Wirklich? Und wenn ja, welches ERP?
Die Auswahl ist groß. Die meisten Systeme sind Cloud basiert. Viele sind nur für große Unternehmen geeignet und benötigen einen sehr erfahrenen ERP Berater. Manche sind auch für mittlere Unternehmen eine Option. Die enthaltenen Features sind sehr unterschiedlich.

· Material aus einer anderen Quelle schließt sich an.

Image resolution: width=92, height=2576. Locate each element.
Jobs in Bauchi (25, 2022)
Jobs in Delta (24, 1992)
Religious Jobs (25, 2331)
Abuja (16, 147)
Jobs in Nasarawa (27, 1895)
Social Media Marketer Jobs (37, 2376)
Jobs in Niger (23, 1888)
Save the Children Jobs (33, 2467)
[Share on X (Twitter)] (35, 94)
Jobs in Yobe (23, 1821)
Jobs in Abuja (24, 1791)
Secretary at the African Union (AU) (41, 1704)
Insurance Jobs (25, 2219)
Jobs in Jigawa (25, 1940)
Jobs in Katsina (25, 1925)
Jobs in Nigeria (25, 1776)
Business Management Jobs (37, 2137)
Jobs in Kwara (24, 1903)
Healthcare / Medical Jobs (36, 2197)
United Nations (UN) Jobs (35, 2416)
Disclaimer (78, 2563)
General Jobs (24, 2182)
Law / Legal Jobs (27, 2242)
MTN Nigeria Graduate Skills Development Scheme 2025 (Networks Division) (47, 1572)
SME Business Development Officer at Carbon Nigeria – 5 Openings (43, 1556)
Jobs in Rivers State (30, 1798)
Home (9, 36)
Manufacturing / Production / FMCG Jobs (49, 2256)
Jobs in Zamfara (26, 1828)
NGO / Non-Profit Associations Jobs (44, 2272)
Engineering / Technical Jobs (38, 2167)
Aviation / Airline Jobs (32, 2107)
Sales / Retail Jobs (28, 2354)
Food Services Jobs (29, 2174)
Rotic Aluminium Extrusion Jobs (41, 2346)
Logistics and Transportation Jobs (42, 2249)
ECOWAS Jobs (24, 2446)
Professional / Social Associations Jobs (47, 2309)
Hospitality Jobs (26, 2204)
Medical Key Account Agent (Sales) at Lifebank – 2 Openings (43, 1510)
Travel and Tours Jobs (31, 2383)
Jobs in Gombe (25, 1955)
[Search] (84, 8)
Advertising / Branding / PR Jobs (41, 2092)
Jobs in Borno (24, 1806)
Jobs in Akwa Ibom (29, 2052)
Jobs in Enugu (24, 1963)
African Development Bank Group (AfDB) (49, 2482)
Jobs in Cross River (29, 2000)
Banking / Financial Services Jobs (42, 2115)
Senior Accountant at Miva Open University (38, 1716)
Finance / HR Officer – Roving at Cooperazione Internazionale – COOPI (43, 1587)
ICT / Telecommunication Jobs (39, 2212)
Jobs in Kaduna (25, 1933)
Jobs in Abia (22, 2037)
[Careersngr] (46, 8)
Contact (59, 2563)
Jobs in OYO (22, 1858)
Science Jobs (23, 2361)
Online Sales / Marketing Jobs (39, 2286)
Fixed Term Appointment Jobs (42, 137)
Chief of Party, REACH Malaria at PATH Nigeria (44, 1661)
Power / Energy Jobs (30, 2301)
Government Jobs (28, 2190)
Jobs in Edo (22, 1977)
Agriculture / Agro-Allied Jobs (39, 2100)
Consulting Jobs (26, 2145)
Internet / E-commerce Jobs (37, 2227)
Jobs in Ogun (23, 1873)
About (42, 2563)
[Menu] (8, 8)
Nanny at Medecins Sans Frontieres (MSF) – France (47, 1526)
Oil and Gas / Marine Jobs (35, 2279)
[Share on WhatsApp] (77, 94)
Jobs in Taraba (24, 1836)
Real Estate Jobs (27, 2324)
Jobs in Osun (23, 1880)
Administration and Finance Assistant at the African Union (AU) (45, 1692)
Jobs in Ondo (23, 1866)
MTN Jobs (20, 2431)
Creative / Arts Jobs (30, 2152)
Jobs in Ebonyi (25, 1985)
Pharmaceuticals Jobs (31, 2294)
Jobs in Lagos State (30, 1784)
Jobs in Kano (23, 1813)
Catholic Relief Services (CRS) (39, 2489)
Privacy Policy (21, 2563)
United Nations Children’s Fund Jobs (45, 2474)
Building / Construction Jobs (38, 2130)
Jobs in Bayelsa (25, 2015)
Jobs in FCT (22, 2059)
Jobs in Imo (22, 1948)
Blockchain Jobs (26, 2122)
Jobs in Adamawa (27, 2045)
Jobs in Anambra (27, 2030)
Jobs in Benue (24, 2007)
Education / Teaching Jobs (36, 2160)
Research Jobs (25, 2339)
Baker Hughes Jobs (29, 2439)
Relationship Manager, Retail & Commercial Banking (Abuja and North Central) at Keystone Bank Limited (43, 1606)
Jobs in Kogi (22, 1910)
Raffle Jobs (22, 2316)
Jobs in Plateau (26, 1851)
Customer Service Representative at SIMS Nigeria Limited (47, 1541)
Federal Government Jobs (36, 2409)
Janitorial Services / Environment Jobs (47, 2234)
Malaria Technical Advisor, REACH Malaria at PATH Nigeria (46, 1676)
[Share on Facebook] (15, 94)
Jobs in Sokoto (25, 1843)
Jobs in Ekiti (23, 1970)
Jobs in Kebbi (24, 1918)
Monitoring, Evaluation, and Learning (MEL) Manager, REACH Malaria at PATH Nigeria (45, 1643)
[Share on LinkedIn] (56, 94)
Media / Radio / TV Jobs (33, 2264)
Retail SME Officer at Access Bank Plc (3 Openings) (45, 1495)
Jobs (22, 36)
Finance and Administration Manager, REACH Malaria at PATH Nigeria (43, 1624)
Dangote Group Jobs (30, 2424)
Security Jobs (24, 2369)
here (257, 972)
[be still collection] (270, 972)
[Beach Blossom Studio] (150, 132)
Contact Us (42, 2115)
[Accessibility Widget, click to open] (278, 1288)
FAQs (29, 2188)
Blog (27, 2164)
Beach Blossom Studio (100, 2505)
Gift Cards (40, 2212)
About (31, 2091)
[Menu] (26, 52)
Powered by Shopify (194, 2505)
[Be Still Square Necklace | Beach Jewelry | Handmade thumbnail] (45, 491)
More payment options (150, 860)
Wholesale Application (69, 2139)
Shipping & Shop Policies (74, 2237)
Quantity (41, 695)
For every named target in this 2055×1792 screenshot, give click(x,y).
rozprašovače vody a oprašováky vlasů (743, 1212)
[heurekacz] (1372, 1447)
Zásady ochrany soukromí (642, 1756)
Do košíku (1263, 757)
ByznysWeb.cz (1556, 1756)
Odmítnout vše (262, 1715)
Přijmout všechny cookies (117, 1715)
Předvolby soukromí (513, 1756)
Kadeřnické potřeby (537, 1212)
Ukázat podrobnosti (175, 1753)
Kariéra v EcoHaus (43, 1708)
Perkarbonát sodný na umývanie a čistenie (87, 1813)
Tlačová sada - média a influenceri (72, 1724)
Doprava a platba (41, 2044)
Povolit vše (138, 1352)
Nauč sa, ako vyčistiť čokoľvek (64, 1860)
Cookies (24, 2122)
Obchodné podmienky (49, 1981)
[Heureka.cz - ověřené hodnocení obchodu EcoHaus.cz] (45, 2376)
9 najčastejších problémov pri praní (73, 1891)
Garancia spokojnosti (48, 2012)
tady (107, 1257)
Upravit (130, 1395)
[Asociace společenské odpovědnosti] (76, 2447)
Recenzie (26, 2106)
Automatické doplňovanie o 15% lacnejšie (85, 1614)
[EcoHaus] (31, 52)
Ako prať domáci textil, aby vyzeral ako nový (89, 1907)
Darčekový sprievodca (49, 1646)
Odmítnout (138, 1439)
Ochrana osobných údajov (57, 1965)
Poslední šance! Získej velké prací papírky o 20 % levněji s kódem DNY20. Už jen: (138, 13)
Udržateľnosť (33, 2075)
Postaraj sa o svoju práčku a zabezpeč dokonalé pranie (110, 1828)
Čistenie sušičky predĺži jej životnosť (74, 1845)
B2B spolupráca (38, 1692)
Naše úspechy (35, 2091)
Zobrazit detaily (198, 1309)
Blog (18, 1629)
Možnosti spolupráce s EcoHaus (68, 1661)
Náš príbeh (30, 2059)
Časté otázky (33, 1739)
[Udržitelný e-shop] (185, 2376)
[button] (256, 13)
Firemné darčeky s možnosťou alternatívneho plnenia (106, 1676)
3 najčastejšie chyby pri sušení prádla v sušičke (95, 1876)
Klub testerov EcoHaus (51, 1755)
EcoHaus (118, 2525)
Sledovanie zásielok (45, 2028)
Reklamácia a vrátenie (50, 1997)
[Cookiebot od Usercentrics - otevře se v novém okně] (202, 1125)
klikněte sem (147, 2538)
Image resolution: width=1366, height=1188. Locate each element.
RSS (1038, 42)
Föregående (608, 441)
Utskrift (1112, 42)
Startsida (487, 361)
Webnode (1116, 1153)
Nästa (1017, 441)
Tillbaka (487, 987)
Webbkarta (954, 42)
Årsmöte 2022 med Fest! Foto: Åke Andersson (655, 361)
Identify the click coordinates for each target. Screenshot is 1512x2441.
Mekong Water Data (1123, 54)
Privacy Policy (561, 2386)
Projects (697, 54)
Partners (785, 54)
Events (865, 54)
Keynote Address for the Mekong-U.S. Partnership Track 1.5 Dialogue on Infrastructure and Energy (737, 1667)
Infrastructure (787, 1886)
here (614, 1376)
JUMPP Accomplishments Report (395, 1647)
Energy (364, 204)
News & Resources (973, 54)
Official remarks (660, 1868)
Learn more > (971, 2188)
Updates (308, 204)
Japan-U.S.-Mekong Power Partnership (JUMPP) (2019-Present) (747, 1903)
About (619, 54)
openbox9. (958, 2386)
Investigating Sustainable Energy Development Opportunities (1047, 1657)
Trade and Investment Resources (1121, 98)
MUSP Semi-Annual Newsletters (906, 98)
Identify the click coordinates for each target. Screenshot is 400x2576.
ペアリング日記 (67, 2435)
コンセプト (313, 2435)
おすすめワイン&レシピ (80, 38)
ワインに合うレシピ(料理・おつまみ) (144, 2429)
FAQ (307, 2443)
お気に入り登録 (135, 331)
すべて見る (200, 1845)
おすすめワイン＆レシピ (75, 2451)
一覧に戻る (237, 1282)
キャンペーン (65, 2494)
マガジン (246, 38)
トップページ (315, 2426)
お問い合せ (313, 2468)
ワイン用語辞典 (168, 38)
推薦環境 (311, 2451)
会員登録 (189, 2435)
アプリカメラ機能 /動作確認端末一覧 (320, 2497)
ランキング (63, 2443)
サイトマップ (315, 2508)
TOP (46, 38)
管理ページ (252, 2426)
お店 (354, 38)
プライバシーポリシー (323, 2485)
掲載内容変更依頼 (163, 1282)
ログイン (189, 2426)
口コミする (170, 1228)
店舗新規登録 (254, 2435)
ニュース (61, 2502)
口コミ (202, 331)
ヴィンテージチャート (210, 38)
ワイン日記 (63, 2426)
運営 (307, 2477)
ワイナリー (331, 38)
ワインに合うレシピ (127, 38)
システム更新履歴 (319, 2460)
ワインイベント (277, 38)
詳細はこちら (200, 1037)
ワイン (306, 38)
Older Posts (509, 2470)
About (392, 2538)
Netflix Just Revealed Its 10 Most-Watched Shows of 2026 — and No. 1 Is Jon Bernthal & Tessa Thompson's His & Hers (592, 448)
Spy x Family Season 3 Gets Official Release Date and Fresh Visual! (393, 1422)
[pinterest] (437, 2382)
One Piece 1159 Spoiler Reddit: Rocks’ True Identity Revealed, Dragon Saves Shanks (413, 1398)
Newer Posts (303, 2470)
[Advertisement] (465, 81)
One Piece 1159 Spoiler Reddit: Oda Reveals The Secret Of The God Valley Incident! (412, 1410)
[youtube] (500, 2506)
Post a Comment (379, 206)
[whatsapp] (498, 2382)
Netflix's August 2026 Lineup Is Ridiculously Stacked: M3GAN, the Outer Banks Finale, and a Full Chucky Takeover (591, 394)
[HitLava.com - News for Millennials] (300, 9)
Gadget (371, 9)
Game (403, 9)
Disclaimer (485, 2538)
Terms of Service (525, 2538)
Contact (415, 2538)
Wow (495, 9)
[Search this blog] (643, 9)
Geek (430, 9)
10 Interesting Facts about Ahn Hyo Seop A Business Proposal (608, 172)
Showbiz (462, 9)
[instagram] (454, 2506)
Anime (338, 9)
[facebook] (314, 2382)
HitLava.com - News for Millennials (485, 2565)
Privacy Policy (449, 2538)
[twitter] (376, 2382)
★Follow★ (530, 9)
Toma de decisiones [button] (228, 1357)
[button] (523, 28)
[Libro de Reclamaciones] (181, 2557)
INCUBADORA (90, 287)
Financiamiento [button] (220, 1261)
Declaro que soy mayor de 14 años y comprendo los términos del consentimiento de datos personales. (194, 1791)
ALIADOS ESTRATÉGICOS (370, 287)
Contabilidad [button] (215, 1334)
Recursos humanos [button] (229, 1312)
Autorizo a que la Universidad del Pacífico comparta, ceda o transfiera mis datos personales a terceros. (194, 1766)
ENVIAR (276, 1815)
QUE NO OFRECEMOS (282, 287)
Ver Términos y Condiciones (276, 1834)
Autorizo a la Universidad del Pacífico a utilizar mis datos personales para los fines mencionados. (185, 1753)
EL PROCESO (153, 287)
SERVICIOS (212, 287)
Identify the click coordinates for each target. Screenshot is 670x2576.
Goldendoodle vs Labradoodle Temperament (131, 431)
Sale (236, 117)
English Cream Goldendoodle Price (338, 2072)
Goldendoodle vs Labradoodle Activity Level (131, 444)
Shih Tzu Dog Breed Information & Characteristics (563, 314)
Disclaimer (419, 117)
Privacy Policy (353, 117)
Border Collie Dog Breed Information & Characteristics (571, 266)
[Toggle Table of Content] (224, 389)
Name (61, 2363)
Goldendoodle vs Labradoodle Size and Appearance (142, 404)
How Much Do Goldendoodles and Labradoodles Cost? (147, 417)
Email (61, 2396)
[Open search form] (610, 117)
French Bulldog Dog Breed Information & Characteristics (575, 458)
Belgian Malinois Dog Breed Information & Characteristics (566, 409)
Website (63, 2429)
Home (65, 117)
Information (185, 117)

Sind große ERP Systeme für kleine Unternehmen, also mit weniger als 10 Mitarbeitern und dazu noch mit einfachen Geschäfsprozessen, geeignet? Sicher nicht! Gibts Firmen, die sich trotzdem ein großes ERP System ala Business Central oder SAP zulegen? Ja, weil sie keine Ahnung haben. Nutzen die das Ding auch noch ohne Fibu, also dem zentralen Modul? Ja, oft genug. Macht das Sinn? Nein. Richten sie das Ding auch noch selber ein, das ohne jegliche Erfahrung und weil sie alles besser wissen? Ja. Der Schaden ist am Ende enorm. Holen sie sich dann einen externen Experten dazu, ders für billiges Geld und in kurzer Zeit korrigieren soll, machen dann auch noch ordentlich Druck und Ärger, sind ständig unzufrieden und reden dem dann auch noch dauernd drein? Ebenfalls ja. Dem werden auch noch wichtige Informationen vorenthalten. Dann glauben sie auch noch, dass sich der Berater das gefallen lässt... Klar. 🤦 Nach einiger Zeit gibt der Berater natürlich auf. Größere ERP Partner nehmen solche Projekte erst gar nicht an.
Merksatz: Wenn Sie sich einen externen Berater dazu holen, lassen Sie den auch arbeiten! Reden Sie ihm nicht dauern drein! Der weiß schon was er tut. Wenn Sie sich für eine große ERP Software entschieden haben, dann kostet das auch entsprechend. Gehen Sie zumindest von 10 - 20.000 EUR für die Implentierung und Beratung aus! Drunter geht gar nichts!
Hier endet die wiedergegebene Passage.